Chatterbox was intrigued by Bruce Orwall’s Oct. 6 story in the Wall Street Journal about how the diet-pill maker Metabolife International, Inc., was launching a preemptive strike against ABC News’ 20/20, which is investigating the company. As explained in the Journal story, and in a full-page ad Metabolife took out the same day in the New York Times, Metabolife is inviting consumers to view, unedited, the 20/20 interview (of which Metabolife, following an increasingly common practice, made a videotape of its own) on a special “screw you, ABC News” Web site. The stunt has generated scads of publicity in the media, and has prompted ABC News to make the blustery threat that from now on interview subjects will be forced to sign away their rights to make public whatever it is they tell its intrepid reporters. (How any interviewee who isn’t also guaranteed that the story will be a puff piece could possibly be induced to sign such an agreement remains to be seen. Perhaps those who don’t sign will be forbidden to take their children to the forthcoming Toy Story sequel.)

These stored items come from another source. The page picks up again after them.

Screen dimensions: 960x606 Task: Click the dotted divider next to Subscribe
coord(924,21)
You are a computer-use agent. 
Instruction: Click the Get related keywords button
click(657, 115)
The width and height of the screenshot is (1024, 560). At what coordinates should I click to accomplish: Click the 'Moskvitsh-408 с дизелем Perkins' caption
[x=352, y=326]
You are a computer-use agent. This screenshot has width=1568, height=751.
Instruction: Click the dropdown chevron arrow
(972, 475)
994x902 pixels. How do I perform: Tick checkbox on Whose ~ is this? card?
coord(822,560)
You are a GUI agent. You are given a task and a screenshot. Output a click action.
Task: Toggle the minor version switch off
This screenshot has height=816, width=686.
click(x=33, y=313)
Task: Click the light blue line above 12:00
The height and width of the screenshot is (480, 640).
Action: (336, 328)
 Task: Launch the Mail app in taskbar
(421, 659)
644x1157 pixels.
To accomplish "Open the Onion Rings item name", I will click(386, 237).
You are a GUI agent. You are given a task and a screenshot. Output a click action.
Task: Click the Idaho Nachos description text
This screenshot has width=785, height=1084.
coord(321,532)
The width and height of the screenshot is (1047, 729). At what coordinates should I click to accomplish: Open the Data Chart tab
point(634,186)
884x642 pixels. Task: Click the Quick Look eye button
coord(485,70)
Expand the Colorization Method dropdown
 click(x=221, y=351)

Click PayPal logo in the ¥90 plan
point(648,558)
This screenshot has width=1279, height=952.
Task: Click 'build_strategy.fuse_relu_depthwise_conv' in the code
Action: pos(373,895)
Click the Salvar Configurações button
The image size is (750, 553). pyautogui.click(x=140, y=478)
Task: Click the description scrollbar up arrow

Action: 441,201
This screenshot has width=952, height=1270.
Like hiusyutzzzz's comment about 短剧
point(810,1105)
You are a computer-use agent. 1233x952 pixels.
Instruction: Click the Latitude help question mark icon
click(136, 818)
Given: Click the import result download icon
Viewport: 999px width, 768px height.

Chatterbox believes that sunlight is the best disinfectant for everybody, including the press, and looks forward to comparing Metabolife’s raw footage to 20/20’s segment whenever it airs. (It has yet to be scheduled.) Chatterbox clicked on to the Metabolife Web site to give his readers some preview of what the controversy in question is all about. Being only human, Chatterbox was especially intrigued by the Journal story’s claim that in the 20/20 interview, Metabolife’s chief executive, Michael Ellis, was asked
to address some embarrassing personal baggage: his 1990 conviction for using a telephone to facilitate drug trafficking, after he was arrested in connection with a methamphetamine lab that was operated out of a house he rented. Mr. Ellis received five years’ probation in the case.
But when Chatterbox actually got to the Metabolife Web site, he was confronted with an unbelievably complex “user agreement” requiring Chatterbox to promise in advance to eschew any “reproduction, broadcast, retransmissions, or nontransient storage” of the matter contained therein. The Web site’s contents “are only for your personal, noncommercial use.” Hmm. Is Web journalism “commercial use”? (Chatterbox does get paid to write this column.) The user agreement went on to clarify:
[Y]ou will not access or use, or permit others to access or use, this website for (1) print, video or audio publication, broadcast, retransmission or any newmedia use [italics Chatterbox’s]. …In its sole discretion and in addition to any other rights or remedies available to it, Metabolife International, Inc. reserves the right to determine whether the User(s) is (are) engaging in Improper Conduct, [and] charge the Registered User (whose facilities or access rights have been used for Improper Conduct) an Improper Conduct service fee. … You may not download, display, reproduce, create derivative works from, transmit, sell, distribute, or in any way exploit the Site or any portion thereof for any public or commercial use or any news or media use without the express advanced written permission of [Metabolife]. …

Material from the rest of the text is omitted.